At the same time, it sets up a number of exciting new developments we’ll likely see soon further down the line in the MCU; beyond the introduction of a brand-new Captain America, there’s some new potential governmental threats including Julia Louis-Dreyfus – introduced last week in a shock cameo appearance – as Valentina Allegra de Fontaine, a character who, if her comics biography holds true on-screen, could spell huge trouble for some of our longstanding MCU heroes in the future, and as for that hateable git John Walker, he finally gets a calling that suitably git-ish and very much in keeping with his eventual comics identity. Aside from being its own self-contained narrative, The Falcon and The Winter Soldier has been a reasonable introduction for even more plot points to branch out into further shows or even movies, and as always it’ll be very exciting to see how and when they’ll be utilised going forward.
But now that we’ve had the chance to assess this mini-series in its entirety, how exactly does The Falcon and The Winter Soldier hold up against the numerous other Marvel projects out there? It’s certainly been a bumpy ride – after a rocky first couple of episodes, the series finally found its footing around the time that Daniel Brühl’s Baron Zemo re-entered the picture (and yes, even his story gets a neat wrap-up in One World, One People as well) – but it was ultimately a worthwhile one, because it allowed us to examine the very notions of being a symbol in a modern era, while also not shying away from some of the hypocrisies and dark histories behind said symbols. It played a lot of cards relating to current themes of racial and class oppression, as well as giving a fair and balanced view on some of its more radical supporting characters and their beliefs, but the combined efforts of series director Kari Skogland and lead writer Malcolm Spellman (who co-writes this final episode with Josef Sawyer) managed to incorporate those things effortlessly into a traditional MCU package. Not all of it worked, for there are times when the classic Marvel formula would always seep in which, while not terrible, does initially provide it with less of a creative voice than WandaVision had, and some surprise elements didn’t always turn out to be as shocking as they were perhaps intended, but all in all The Falcon and The Winter Soldier has been a formidable effort that not only introduced a bold, brand-new take on a classic Marvel hero, but gave them as much weight and respect as was previously given to the previous owner of the shield.

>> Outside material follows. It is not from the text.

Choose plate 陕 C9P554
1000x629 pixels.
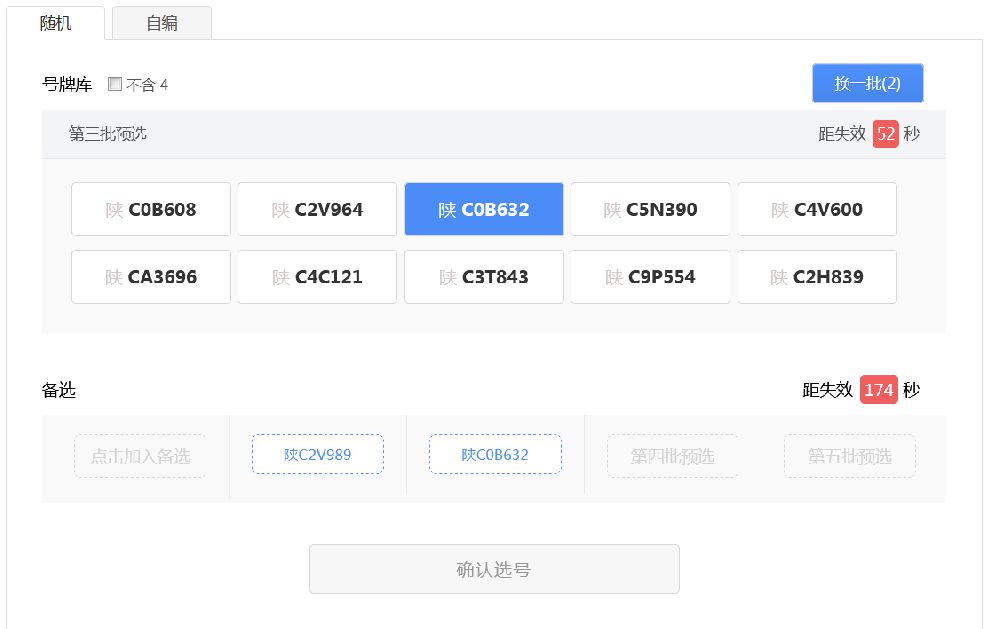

Next up in Marvel’s list of Disney+ miniseries is the return of Thor’s trouble-making brother, but until Loki makes its debut this June, we’ve got two pretty solid shows to revisit before then.
SO, TO SUM UP…
The Falcon and The Winter Soldier: Episode 6 – One World, One People is a satisfying conclusion to the mini-series, wrapping up every loose end in a neat and tidy fashion while also giving us some strong action and character development that formally sets up some exciting new developments further on in the Marvel Cinematic Universe.